El testimonio personal de Stacey Prins

Recuerdos de mi infancia

Nunca cuestioné el hecho de que debía respetar a Dios. Por haber sido criada por un padre griego muy estricto y una madre inglesa, aprendí desde pequeña la importancia de respetar la iglesia pues representaba a Dios y sus leyes. Recuerdo que cuando estaba en quinto grado de primaria ya sabía que era malo maldecir o pronunciar el nombre de Dios a la ligera, y por eso le pedía perdón a Dios cada vez que lo hacía.

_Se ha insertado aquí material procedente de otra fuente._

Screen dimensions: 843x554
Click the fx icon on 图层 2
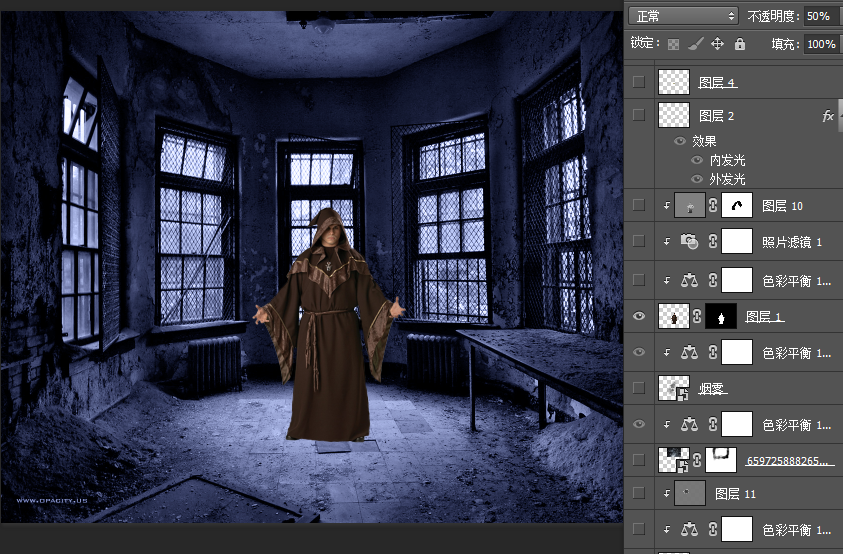828,116
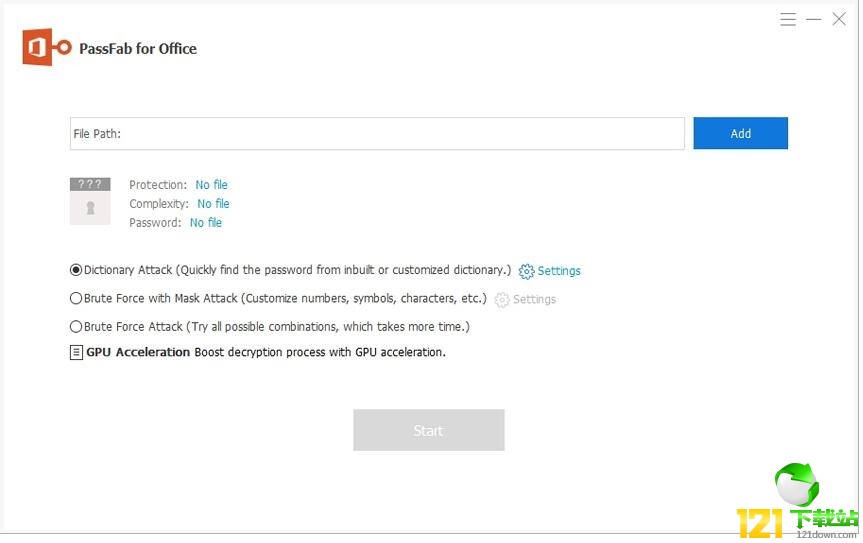Minimize the PassFab window

pos(814,19)
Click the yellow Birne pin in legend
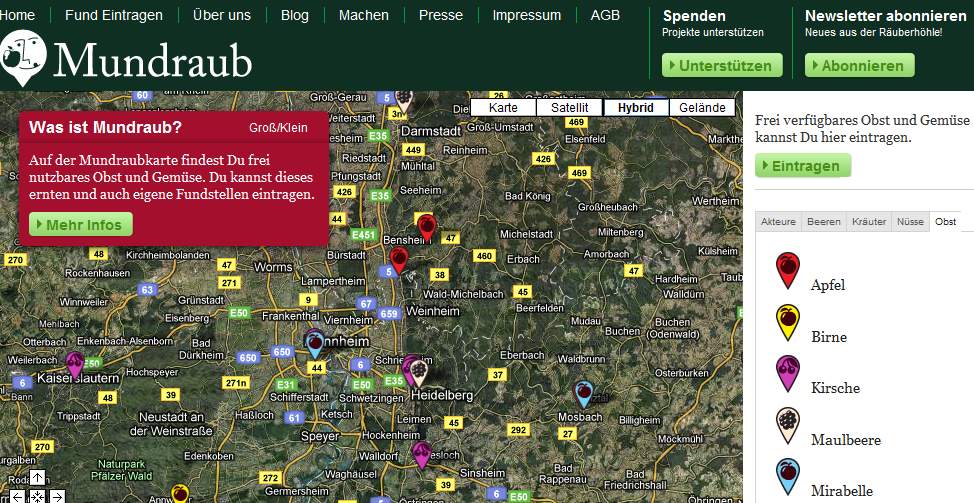The width and height of the screenshot is (974, 503). (788, 320)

Asistir a la iglesia fue una decisión mía

Mis padres no asistían con regularidad a la Iglesia Ortodoxa Griega de la localidad, pero yo sí iba todos los domingos y mi papá me llevaba. Fui bautizada en esa iglesia cuando tenía 7 años y pensaba que el bautismo era básicamente todo lo que necesitaba para encaminarme al cielo y que después sólo tenía que seguir esforzándome para lograrlo, lo que para mí significaba: ir a la iglesia, ayunar para poder comulgar, siempre llevar una cruz en el pecho y enseñar en la Escuela Dominical. Si hacía todo eso, estaba bastante segura de que tenía una buena posibilidad de ir al cielo.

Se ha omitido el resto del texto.